Weltklang

Weltklang, tenor saxophone bell, bell engraving, vintage, East German sax, DDR, silver plated

Weltklang tenor, serial # ? Source: The Great Antique Experience on eBay.com

Creation of B&S

Weltklang saxophones

Differences between B&S and Weltklang Saxes

Finish options

Evolution of the logo

1. Ornately engraved globe

2. Large globe

3. Vertical text

4. Horizontal type

Various models & features

Sopranos

Altos

Tenors

Baris

More bari thoughts & links

Soloist

The political reality for private companies in the DDR, and the creation of B&S

As already noted on the Akustik page, post WWII, independent companies were no longer the norm in East Germany.
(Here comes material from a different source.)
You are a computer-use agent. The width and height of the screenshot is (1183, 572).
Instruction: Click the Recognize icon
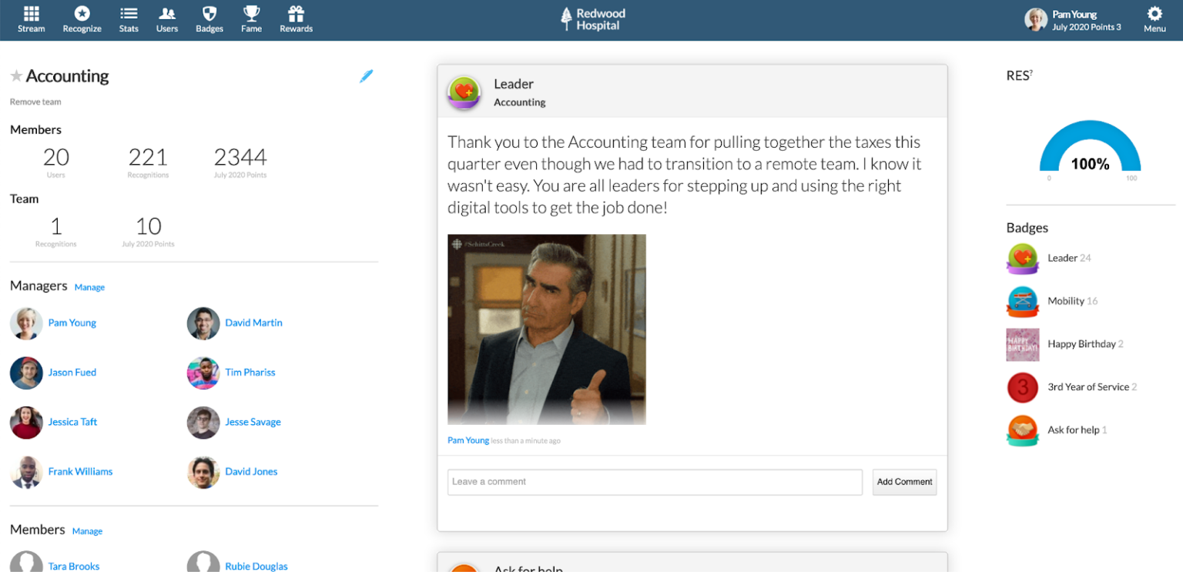click(x=82, y=18)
Government policy was to “nationalize” these private companies, and combine them together into organizational units called Kombinate. These publicly owned, national corporations were known as Volkseigener Betriebe (VEB), and were the legal form of an industrial enterprise in East Germany.

This process of nationalizing private companies had been going on steadily since WWII, and on January 1, 1953, three existing VEBs were combined together to form „Blechblas- und Signal-Instrumenten-Fabrik” (B&S).

Weltklang and B&S saxophones

B&S only made the 4 standard types of saxophones: Bb soprano, Eb alto, Bb tenor, and Eb baritone saxophones. The company offered basically only 2 model ranges of saxophones: The simpler Weltklang engraved horns, and the somewhat better saxes designated B&S. In addition to the names that B&S used for its horns, they also stencilled for other companies, which resulted in a great many B&S-made horns, with a wide variety of names. Some of these names include: Akustik, Berg Larsen, Paul Beuscher, University, Sonora, and others. Check out the Blechblas- und Signal-Instrumenten-Fabrik gallery on Bassic Sax Pix to find more names, and see some of the horns I’ve found to date.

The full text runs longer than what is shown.